Canary Wharf, London
Corporation tax is contributing less, but employee taxes are going up Reuters

The amount of tax the UK government collected from the financial services sector has risen to pre-recession levels.

HMRC received £65.6bn from financial institutions in the tax year 2013/2014, which was the highest amount since 2007. The figure is an increase of 0.9% on the previous year and accounted for 11.5% of total government tax receipts.

A report from PwC shows that the biggest single source of tax revenue was employers' national insurance contribution, which accounted for 34.8% of tax collected from the financial sector.
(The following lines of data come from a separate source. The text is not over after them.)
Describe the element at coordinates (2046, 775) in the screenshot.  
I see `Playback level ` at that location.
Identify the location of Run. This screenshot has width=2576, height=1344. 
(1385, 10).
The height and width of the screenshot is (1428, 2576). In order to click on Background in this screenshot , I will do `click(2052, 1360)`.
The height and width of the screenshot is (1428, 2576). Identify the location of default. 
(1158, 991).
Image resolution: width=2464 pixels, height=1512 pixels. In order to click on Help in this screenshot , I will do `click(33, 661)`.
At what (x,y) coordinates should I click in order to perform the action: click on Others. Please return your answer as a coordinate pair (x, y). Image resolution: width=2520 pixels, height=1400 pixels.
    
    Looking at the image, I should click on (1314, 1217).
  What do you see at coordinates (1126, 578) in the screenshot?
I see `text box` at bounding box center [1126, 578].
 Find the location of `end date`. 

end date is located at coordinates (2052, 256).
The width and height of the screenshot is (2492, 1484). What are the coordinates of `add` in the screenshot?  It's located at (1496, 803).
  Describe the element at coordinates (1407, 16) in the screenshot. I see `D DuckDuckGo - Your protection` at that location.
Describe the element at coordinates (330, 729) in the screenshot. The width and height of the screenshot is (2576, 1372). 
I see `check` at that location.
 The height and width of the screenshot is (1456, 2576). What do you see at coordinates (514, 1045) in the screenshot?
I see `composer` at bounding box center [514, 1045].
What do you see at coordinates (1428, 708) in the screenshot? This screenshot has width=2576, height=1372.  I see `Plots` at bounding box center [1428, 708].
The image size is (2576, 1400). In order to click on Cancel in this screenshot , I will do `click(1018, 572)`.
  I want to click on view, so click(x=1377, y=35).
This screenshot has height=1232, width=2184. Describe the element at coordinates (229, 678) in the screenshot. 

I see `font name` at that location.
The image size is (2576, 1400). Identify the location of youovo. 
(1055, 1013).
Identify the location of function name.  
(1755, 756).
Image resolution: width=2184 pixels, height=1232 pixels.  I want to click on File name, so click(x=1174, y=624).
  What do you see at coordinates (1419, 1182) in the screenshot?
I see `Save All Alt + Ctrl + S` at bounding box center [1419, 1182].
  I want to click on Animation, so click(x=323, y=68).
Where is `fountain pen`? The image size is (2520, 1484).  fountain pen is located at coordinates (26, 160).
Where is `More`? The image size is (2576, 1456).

In 2007, the government collected £67.8bn from the sector – but the largest slice of that came from corporation tax, which is now just the third biggest net contributor. This reflects the coalition government's policy of lowering corporation tax; on 1 April 2013, it was reduced from 24% to 23%. Corporation tax paid by the financial sector went down from £6.5bn to £5.4bn, year-on-year.

The report shows that 1.1 million people are employed by the financial services, with £30bn in employment-related taxes going towards the government coffers over the last tax year. The average financial sector employee paid £27,000 in tax over the course of the year.

Within finance, banks are the largest employers and also the largest payers of tax. Banks account for 29.5% of financial employees, but pay 59.5% of the tax.